Así que no había más remedio que andar con ella en el metro y mientras caminaba en las tardes frías de regreso a casa. Juntos escuchamos música y sacamos adelante el trabajo en la empresa en la que trabajaba, que ahora era el laburo de los dos. ¡Ni al baño me dejaba ir tranquilo!. La tristeza es peor compañera que la soledad, pero allí estaba. Metida, fétida, indeseable, invasiva, maldita; pero mía, al fin y al cabo, mía.
Esos episodios que le dan sazón a la vida también pasarán. Y no será de un día al otro, pero mientras se disuelven, hay que disfrutarlos. Es entonces cuando las palabras del apóstol tienen sentido cuando nos recomienda gozarnos en las tribulaciones (Santiago 1:2).

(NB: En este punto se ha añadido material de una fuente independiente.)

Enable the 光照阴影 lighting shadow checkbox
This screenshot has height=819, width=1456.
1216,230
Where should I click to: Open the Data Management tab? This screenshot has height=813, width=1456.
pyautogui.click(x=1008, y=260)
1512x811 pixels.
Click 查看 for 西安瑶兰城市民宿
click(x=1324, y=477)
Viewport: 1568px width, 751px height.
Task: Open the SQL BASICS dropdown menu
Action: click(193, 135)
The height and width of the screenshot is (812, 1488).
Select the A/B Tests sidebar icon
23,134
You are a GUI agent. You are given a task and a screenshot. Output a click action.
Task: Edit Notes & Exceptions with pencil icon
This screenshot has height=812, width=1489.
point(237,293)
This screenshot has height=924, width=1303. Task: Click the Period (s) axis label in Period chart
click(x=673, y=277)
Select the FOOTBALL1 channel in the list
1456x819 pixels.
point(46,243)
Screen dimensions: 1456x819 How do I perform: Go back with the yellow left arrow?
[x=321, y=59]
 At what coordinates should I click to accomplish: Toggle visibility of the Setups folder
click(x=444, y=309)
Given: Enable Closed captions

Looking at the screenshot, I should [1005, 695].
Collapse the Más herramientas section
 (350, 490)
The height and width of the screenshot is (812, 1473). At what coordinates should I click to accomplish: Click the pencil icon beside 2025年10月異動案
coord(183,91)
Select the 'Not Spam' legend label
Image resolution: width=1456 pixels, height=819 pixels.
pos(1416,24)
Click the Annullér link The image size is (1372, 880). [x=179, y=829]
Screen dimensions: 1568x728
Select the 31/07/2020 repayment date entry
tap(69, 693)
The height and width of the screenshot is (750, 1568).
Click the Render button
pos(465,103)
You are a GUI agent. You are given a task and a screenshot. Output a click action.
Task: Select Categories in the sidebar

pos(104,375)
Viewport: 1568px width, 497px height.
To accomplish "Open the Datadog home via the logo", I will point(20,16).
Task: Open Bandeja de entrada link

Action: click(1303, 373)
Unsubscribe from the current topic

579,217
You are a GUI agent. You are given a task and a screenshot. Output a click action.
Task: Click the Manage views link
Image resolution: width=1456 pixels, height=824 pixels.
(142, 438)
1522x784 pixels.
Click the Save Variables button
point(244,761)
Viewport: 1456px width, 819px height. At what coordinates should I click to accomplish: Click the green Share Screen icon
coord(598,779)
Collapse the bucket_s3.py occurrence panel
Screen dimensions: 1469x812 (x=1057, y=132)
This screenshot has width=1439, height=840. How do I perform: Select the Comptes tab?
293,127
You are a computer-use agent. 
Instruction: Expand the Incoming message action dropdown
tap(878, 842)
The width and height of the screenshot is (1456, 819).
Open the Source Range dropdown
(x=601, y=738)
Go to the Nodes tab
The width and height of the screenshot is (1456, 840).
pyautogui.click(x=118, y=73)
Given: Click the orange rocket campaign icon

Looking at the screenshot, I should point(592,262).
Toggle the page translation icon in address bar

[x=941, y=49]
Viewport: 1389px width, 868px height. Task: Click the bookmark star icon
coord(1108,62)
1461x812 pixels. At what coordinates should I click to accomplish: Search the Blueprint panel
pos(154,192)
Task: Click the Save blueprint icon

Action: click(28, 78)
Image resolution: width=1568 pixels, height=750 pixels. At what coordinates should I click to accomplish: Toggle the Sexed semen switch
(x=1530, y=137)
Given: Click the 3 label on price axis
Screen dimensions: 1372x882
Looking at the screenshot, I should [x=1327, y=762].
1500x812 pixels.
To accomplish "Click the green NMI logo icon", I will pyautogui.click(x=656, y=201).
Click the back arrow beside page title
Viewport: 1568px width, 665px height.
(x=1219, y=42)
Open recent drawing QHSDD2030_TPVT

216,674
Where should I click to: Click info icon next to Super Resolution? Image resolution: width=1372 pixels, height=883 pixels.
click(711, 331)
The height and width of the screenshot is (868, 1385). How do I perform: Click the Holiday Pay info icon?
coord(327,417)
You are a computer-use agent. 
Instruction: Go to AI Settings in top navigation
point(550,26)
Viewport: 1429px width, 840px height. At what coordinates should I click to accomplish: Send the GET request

Es que hasta la tristeza hay que gozársela, disfrutarla, vivirla. De esos momentos sin luz nace la poesía, aprendemos a apreciar el arte, disfrutar lo sencillo de la vida. Y sí. Los colores se intensifican, la luz brilla, los tonos se multiplican y en medio de todo aquello, Dios siempre nos acompaña. No está mal vivir el dolor y superarlo. Es a través de estos episodios en los que aprendemos a perdonar, a amar, a vivir.
Un buen día, el reconocido conferencista Rob Bell dijo que los dolores que vienen a nuestra vida los vamos acumulando en un morral, el cual cargamos en nuestras espaldas. Parece que cada minuto que pasa, el morral se hace más pesado. Al punto de incomodarnos. Sin embargo, cuando caminamos con Dios, encontramos que de esto, hace un hermoso milagro con el peso extra que la vida nos va poniendo.
Cuando vamos por el camino y encontramos a alguien más, nos quitamos aquel morral y lo destapamos. Sorpresivamente, al hacerlo encontramos pan y agua. Ahora tenemos para dar de comer y beber a los hambrientos y sedientos del camino. La vida puede ser cruel y difícil, pero nuestro buen Dios hace de cada momento una oportunidad de amarnos, para que así, aprovechemos también la oportunidad de amar.